**Assignment:** Find the lines below that contain the word "Collapse" and count them. Only the number should be given.

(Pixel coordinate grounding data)

---*---

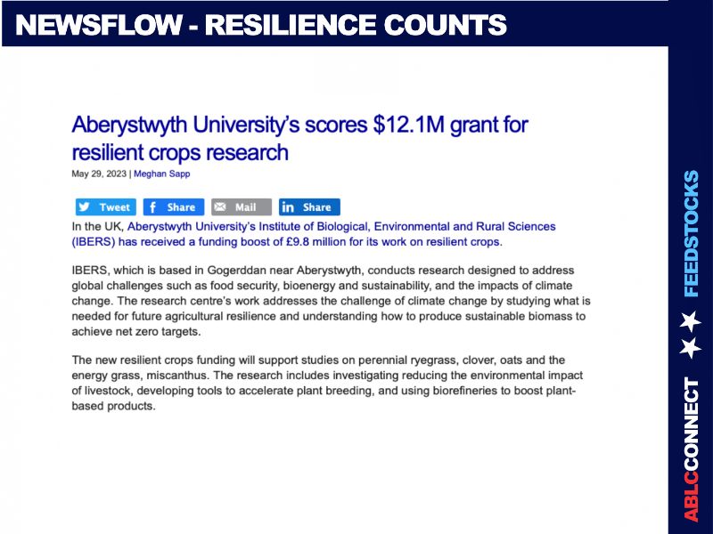The image size is (713, 534).
Task: Click the May 29, 2023 date
Action: tap(99, 174)
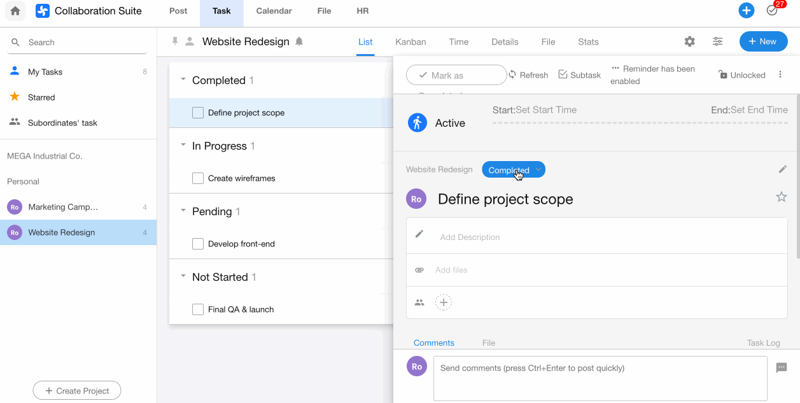Click the New button

click(x=763, y=41)
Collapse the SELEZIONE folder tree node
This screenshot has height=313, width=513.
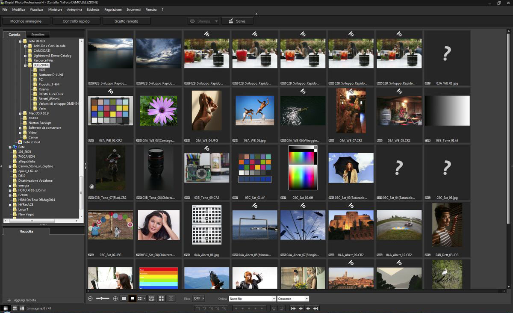(x=25, y=65)
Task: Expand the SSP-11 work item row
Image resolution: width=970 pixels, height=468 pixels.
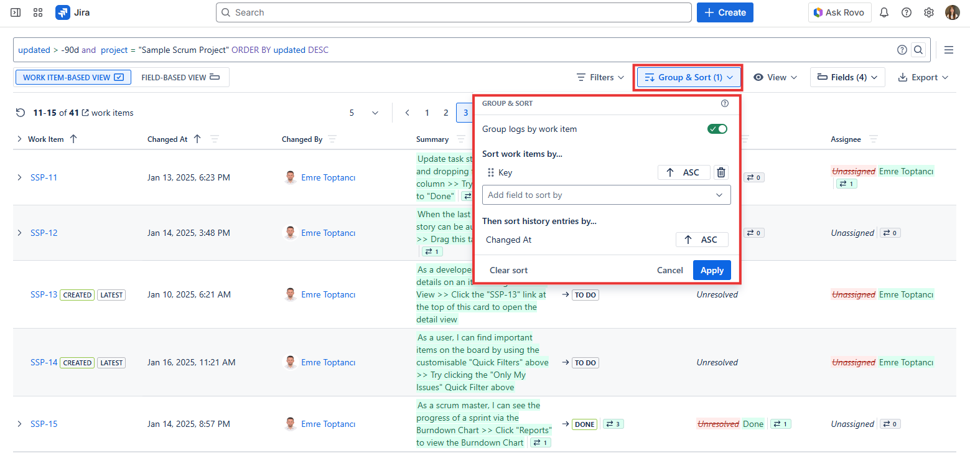Action: [x=19, y=177]
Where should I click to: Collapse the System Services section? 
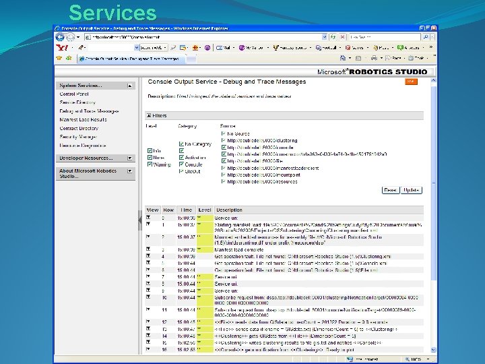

---*---

**Response to the task:** 2